Lev Leviev Seeks To Restructure, Hopes For The Best
Leviev's downfall wasn't diamonds, it was real estate. He invested heavily in the New York City real estate boom. Now Leviev, who made his fortune in the diamond cutting and polishing industry is trying to reach an agreement with the creditors chasing his Africa-Israel company in a bid to stave off having to file for bankruptcy. Bloomberg News reports that a recent proposal presented to the court on Dec. 2 would cut Leviev's personal stake in the company from to 53 percent from 75 percent and he will spend $200 million of his own money shoring up the company.
But let's not feel too sorry for Leviev. He still has plenty of money, lives in a lavish mansion in London and has weathered tough times before. His best hope for a fast financial recovery may come from Russia where he has also heavily invested. In the Bloomberg article, Yuval Ben-Zeev, an analyst at Clal Finance Brokerage Ltd., says that Leviev's recovery depends on Russia and specifically the Mall of Moscow.

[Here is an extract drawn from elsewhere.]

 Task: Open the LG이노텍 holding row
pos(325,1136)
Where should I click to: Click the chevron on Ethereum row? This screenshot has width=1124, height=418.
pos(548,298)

Leviev's own high-handed behavior may affect the court's decision on his status as controlling shareholder of Africa Israel. According to an article in Haaretz, Judge Varda Alshech didn't take too kindly to the fact that Leviev had repaid some private debt to banks skirting around the bondholders. Alsech said that any money that hadn't been transferred already should not be and chided the company for pleading insolvency and saying it could not pay bondholders while going on to repay other creditors.